═══ Records ═══

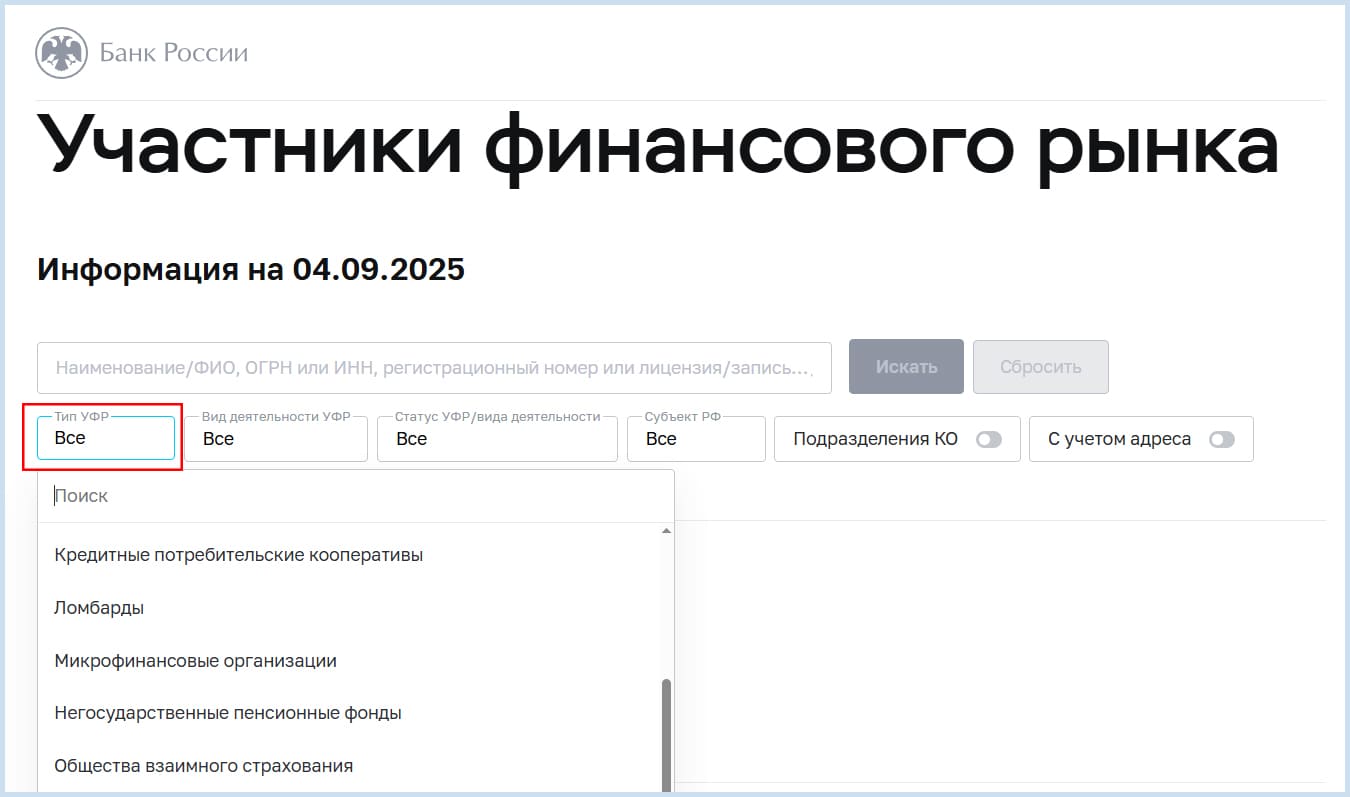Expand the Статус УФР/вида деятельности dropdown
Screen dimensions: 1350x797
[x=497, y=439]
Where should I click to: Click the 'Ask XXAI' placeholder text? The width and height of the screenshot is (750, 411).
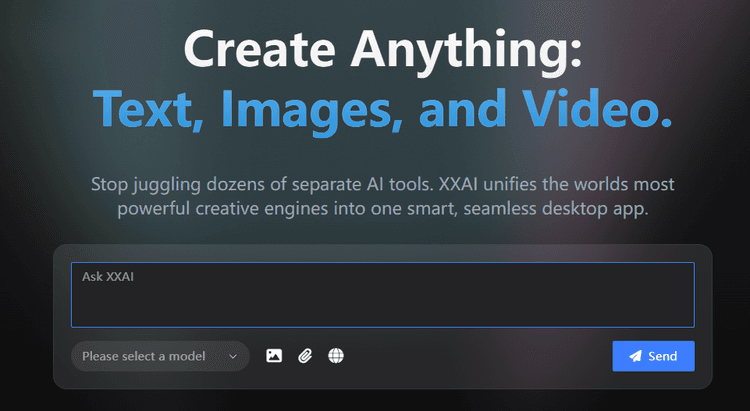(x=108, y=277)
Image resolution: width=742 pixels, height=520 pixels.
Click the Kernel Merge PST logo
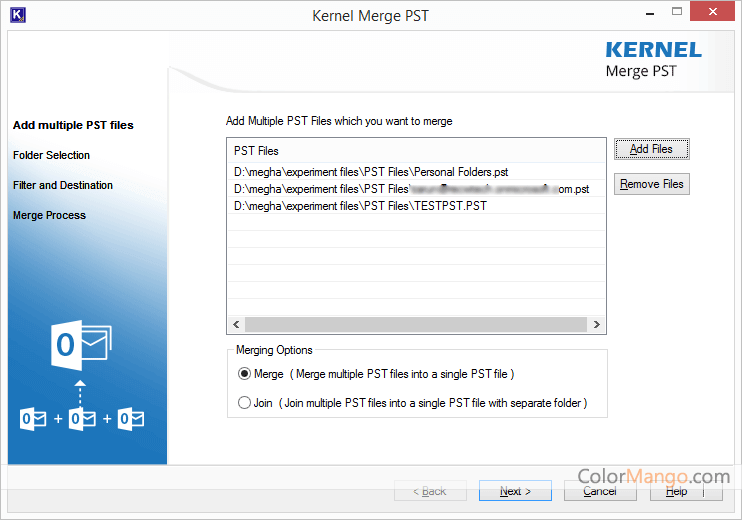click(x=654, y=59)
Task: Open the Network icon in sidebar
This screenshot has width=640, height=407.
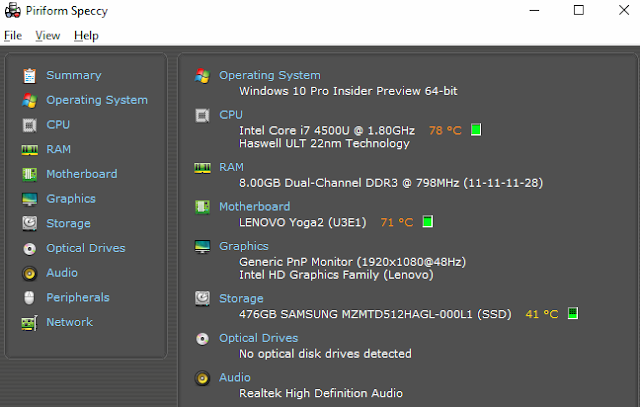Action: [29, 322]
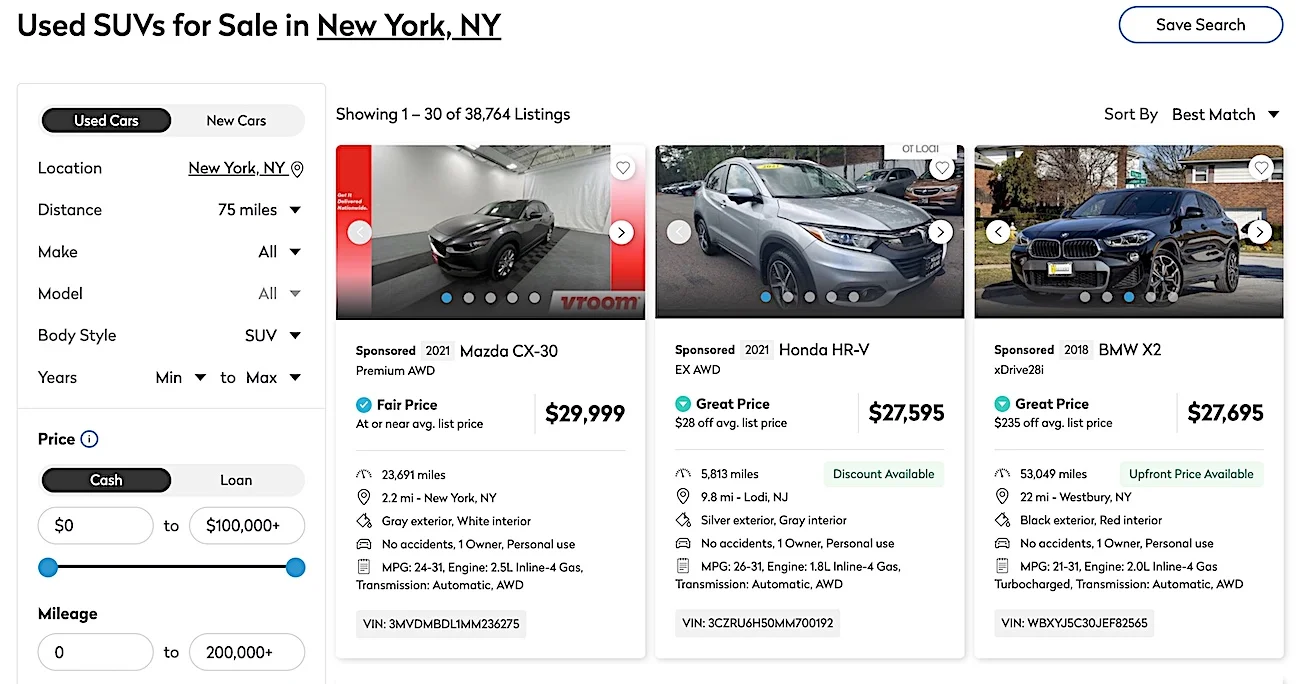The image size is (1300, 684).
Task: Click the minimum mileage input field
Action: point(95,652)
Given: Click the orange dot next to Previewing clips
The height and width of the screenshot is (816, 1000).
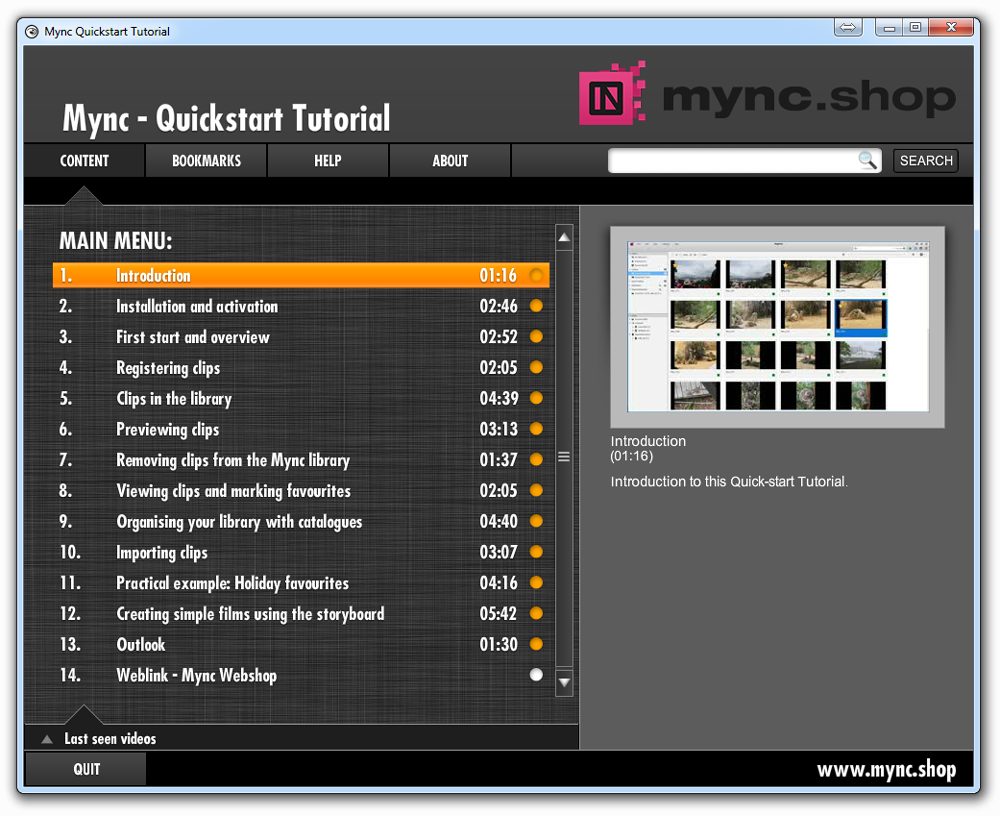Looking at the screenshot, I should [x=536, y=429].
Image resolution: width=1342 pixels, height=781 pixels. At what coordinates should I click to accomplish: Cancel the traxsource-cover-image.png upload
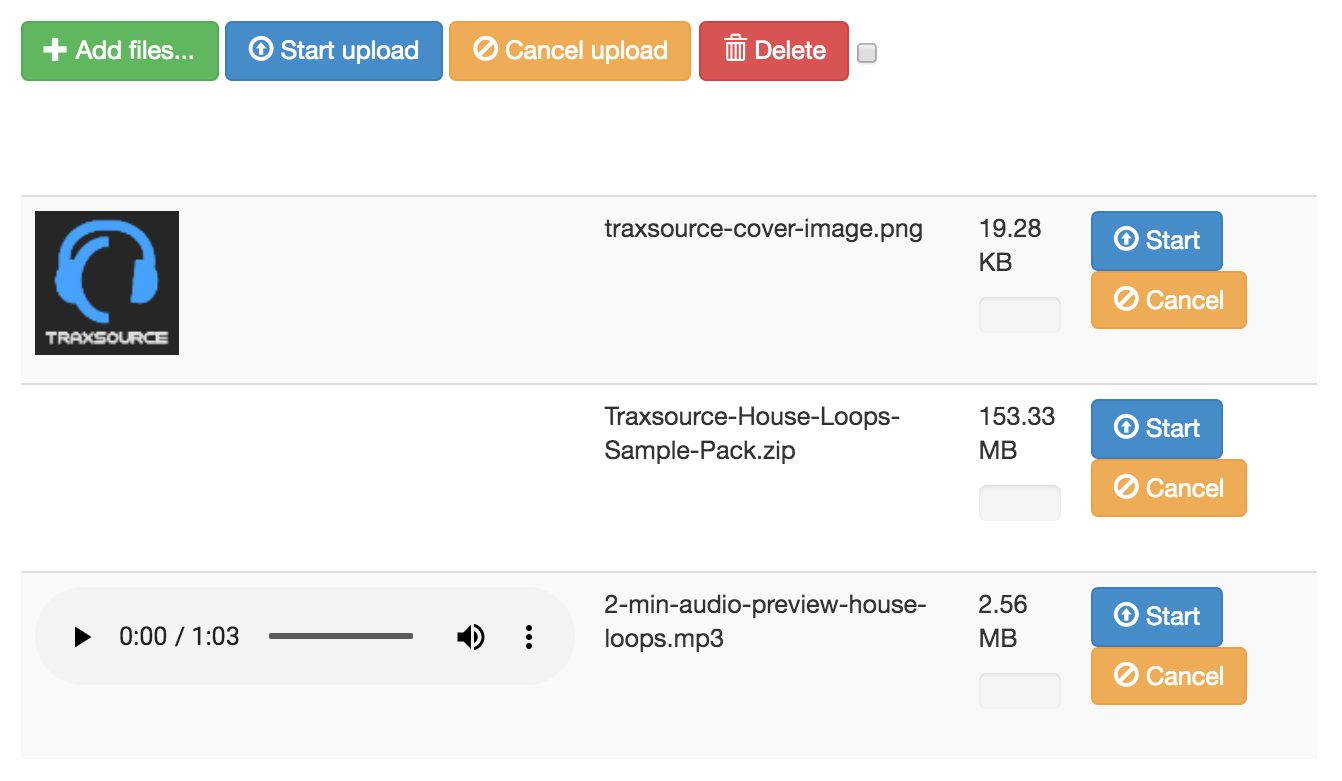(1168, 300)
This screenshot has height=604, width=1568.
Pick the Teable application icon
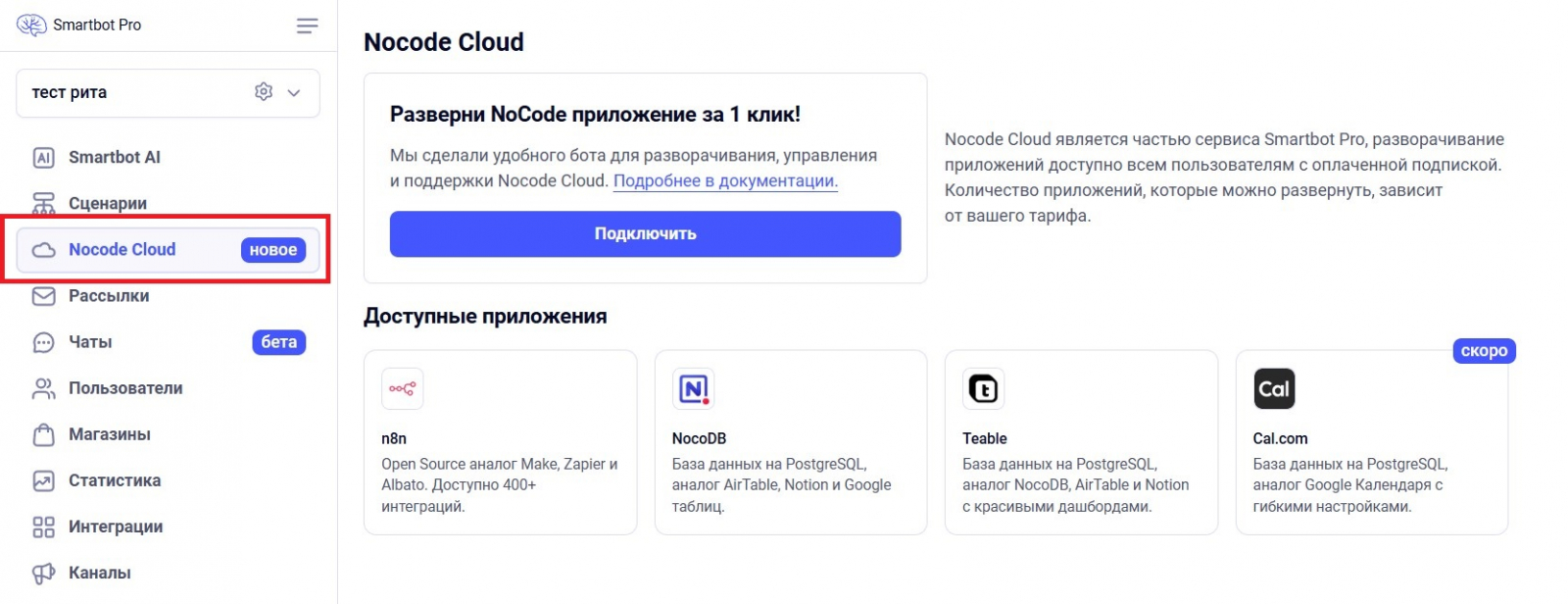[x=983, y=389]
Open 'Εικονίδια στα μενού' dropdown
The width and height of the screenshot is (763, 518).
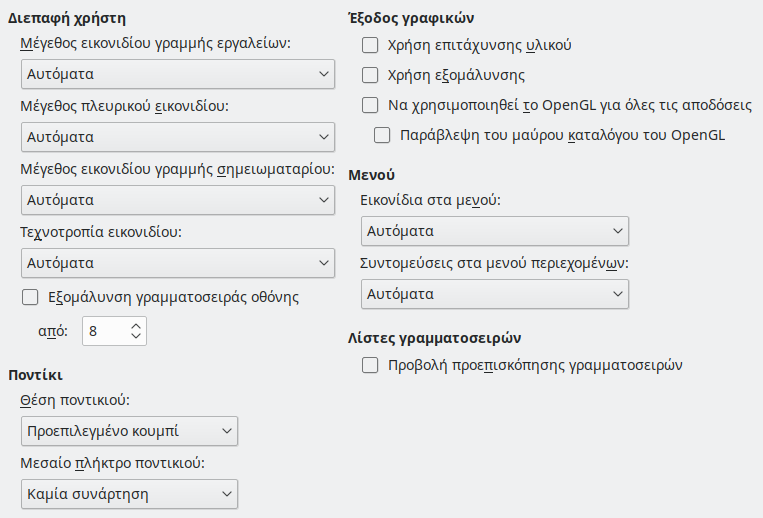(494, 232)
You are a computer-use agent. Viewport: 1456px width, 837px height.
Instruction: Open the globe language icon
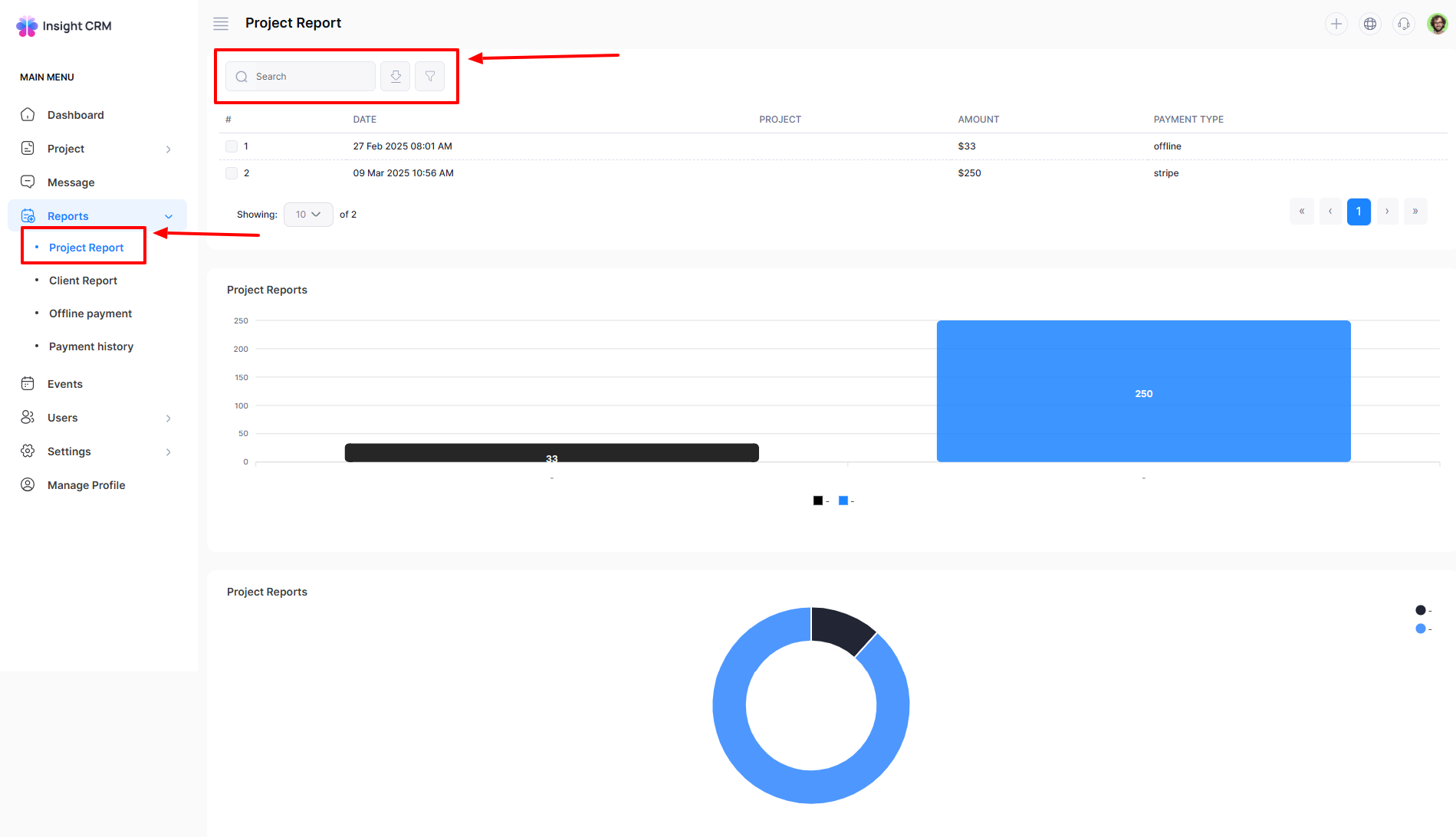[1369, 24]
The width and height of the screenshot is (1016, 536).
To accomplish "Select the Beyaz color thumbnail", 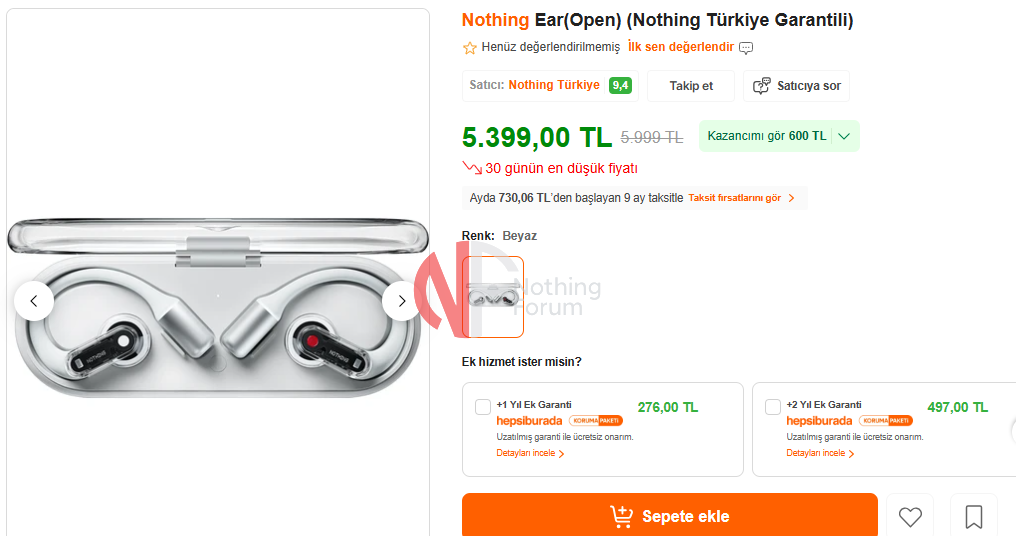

═══

__The problem__
An exact copy of the lines above from the one with "Where should I" up to and including the one with "Task: Open the Network icon in sidebar" is required; reproduce only those lines, omitting all pictures.

__Response to the task__
Where should I click to: Click the 'Ask XXAI' placeholder text? The width and height of the screenshot is (750, 411).
(x=108, y=277)
Image resolution: width=742 pixels, height=520 pixels.
Click the Kernel Merge PST logo
click(x=654, y=59)
Task: Open the Network icon in sidebar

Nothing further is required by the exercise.